GOAL >>
Substitute "desktop automation agent" for "computer-use agent" throughout the records below. Leave every other part unchanged.

Records excerpted from a collection
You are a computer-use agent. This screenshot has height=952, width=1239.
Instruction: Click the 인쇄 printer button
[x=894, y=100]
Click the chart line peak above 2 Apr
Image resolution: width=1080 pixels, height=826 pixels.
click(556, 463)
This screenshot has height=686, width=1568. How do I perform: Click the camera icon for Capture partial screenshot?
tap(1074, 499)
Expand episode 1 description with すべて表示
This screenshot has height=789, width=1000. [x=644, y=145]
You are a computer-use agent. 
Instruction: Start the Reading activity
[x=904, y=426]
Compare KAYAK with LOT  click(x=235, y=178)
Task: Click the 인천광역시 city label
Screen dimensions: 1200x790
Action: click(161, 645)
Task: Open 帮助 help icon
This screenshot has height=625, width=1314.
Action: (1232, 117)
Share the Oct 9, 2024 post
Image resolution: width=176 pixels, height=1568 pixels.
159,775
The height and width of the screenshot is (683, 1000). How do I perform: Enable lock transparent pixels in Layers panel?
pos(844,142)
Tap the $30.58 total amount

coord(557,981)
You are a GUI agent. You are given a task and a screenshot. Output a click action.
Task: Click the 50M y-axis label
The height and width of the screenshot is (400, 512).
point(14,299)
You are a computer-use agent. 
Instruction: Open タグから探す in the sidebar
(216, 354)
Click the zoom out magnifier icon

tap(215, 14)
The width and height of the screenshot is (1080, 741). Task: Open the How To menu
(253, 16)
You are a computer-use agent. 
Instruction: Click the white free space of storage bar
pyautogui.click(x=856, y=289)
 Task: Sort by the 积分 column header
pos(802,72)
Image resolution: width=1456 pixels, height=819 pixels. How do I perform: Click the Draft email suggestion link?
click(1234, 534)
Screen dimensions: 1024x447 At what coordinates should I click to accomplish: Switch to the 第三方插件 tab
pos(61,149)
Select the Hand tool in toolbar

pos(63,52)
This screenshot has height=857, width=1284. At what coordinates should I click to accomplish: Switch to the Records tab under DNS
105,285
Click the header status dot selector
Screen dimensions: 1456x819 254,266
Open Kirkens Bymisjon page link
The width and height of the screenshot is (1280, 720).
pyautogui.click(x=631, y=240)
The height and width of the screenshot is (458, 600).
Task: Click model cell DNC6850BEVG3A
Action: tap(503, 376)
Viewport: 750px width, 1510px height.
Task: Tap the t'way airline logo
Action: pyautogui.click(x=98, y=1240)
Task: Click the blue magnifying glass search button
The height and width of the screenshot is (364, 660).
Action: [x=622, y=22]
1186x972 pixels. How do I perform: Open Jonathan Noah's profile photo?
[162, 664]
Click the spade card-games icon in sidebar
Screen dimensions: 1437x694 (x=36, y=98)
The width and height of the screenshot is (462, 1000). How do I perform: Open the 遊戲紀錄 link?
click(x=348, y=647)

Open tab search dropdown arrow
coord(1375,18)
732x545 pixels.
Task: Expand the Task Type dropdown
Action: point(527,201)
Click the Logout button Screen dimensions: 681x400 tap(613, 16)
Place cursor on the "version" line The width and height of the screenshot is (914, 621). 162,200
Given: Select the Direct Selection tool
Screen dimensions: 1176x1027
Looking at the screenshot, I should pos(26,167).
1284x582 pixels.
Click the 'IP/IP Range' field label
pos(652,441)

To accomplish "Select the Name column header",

RESPONSE TO THE EXERCISE >>
You are a desktop automation agent. This screenshot has height=952, width=1239.
Instruction: Click the 인쇄 printer button
[x=894, y=100]
Click the chart line peak above 2 Apr
Image resolution: width=1080 pixels, height=826 pixels.
click(556, 463)
This screenshot has height=686, width=1568. How do I perform: Click the camera icon for Capture partial screenshot?
tap(1074, 499)
Expand episode 1 description with すべて表示
This screenshot has height=789, width=1000. [x=644, y=145]
You are a desktop automation agent. 
Instruction: Start the Reading activity
[x=904, y=426]
Compare KAYAK with LOT  click(x=235, y=178)
Task: Click the 인천광역시 city label
Screen dimensions: 1200x790
Action: click(161, 645)
Task: Open 帮助 help icon
This screenshot has height=625, width=1314.
Action: (1232, 117)
Share the Oct 9, 2024 post
Image resolution: width=176 pixels, height=1568 pixels.
159,775
The height and width of the screenshot is (683, 1000). How do I perform: Enable lock transparent pixels in Layers panel?
pos(844,142)
Tap the $30.58 total amount

coord(557,981)
You are a GUI agent. You are given a task and a screenshot. Output a click action.
Task: Click the 50M y-axis label
The height and width of the screenshot is (400, 512).
point(14,299)
You are a desktop automation agent. 
Instruction: Open タグから探す in the sidebar
(216, 354)
Click the zoom out magnifier icon

tap(215, 14)
The width and height of the screenshot is (1080, 741). Task: Open the How To menu
(253, 16)
You are a desktop automation agent. 
Instruction: Click the white free space of storage bar
pyautogui.click(x=856, y=289)
 Task: Sort by the 积分 column header
pos(802,72)
Image resolution: width=1456 pixels, height=819 pixels. How do I perform: Click the Draft email suggestion link?
click(1234, 534)
Screen dimensions: 1024x447 At what coordinates should I click to accomplish: Switch to the 第三方插件 tab
pos(61,149)
Select the Hand tool in toolbar

pos(63,52)
This screenshot has height=857, width=1284. At what coordinates should I click to accomplish: Switch to the Records tab under DNS
105,285
Click the header status dot selector
Screen dimensions: 1456x819 254,266
Open Kirkens Bymisjon page link
The width and height of the screenshot is (1280, 720).
pyautogui.click(x=631, y=240)
The height and width of the screenshot is (458, 600).
Task: Click model cell DNC6850BEVG3A
Action: tap(503, 376)
Viewport: 750px width, 1510px height.
Task: Tap the t'way airline logo
Action: pyautogui.click(x=98, y=1240)
Task: Click the blue magnifying glass search button
The height and width of the screenshot is (364, 660).
Action: [x=622, y=22]
1186x972 pixels. How do I perform: Open Jonathan Noah's profile photo?
[162, 664]
Click the spade card-games icon in sidebar
Screen dimensions: 1437x694 (x=36, y=98)
The width and height of the screenshot is (462, 1000). How do I perform: Open the 遊戲紀錄 link?
click(x=348, y=647)

Open tab search dropdown arrow
coord(1375,18)
732x545 pixels.
Task: Expand the Task Type dropdown
Action: point(527,201)
Click the Logout button Screen dimensions: 681x400 tap(613, 16)
Place cursor on the "version" line The width and height of the screenshot is (914, 621). 162,200
Given: Select the Direct Selection tool
Screen dimensions: 1176x1027
Looking at the screenshot, I should pos(26,167).
1284x582 pixels.
Click the 'IP/IP Range' field label
pos(652,441)

To accomplish "Select the Name column header",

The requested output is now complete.